Hop (2011)

Hop (2011)

2011 PG 95 Minutes

Animation | Comedy | Family

E.B., the Easter Bunny's teenage son, heads to Hollywood, determined to become a drummer in a rock 'n' roll band. In LA, he's taken in by Fred after the out-of-work slacker hits E.B. with his car.

Overall Rating

4 / 10
Verdict: So-So

User Review

  • Hop is better off being butchered, making a nice rabbit stew. I woke up this Saturday morning thinking "let's put on a nice mediocre animation". An easy and pleasant watch, that's all I wanted. Naturally, I didn't even get that! How difficult is it to produce a family fun flick about Easter? Getting children in the mood to feast on sweet sweet chocolate. Evidently, bloody difficult! Especially when the director of 'Alvin and the Chipmunks' is at the helm. Oh, and Illumination Studios. My hatred for them continues to grow! A bunny from Easter Island yearns to be a drummer, and so ventures to Hollywood where he encounters a worthless unemployed "man child" who must find his calling in life.

    Marsden. Why? Why do this to your career? You quite literally obliterated it, despite giving your best efforts. So, this animation utilises everything that I despise in mainstream family films. Firstly, animation alongside real actors. It worked in other bunny rabbit films like 'Peter Rabbit', but that's because the creatures were always in the backdrop of the real world. When Marsden is miraculously kidnapped and transported to the inner sanctum of Easter Island, it's an actor living and breathing in a green screen world. It's dumb. It's obvious. I hate it.

    Secondly, excessive pop songs. Drumming along to an auto tuned rendition of Taio Cruz' "Dynamite" in front of David frickin' Hasselhoff is not going to make me smile and dance. It's going to make me want to cut my ears off and place them over my eyes. I hate it.

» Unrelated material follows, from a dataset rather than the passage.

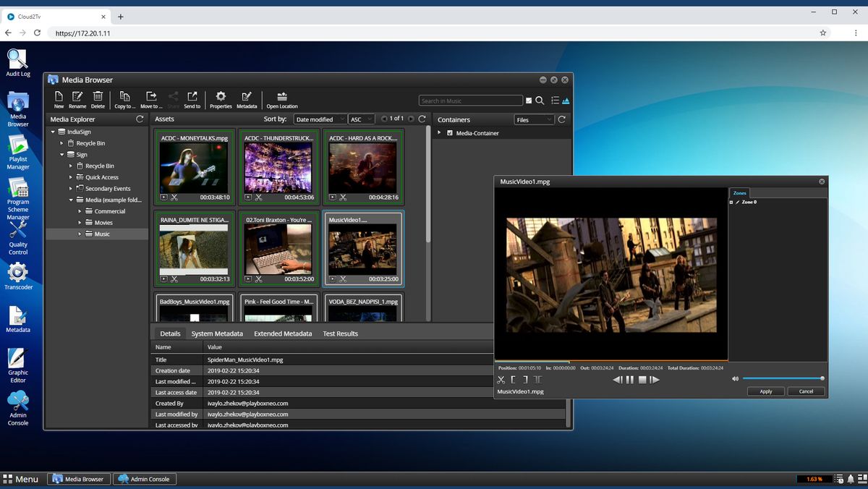Toggle the checkbox next to the search field
This screenshot has height=489, width=868.
[x=529, y=101]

    Thirdly, terrible voice actors. Russell Brand is obnoxiously uncharismatic and cannot lead the film. His voice is more suited to an alcoholic skunk than a cute fluffy rabbit. I hate it.

    Fourthly, no plot. The narrative is just a bunch of stupid sexually inferred jokes, like naively approaching Playboy Mansion (as if kids are going to know that!), stringed together to create a poor excuse of a story. The forced villain was forced. Supporting characters were non-existent. I hate it. Hop has no bounce. Hop has no fluffy bunny tail. Hop is hop(e)lessly inept, and I'd rather watch 'Minions'.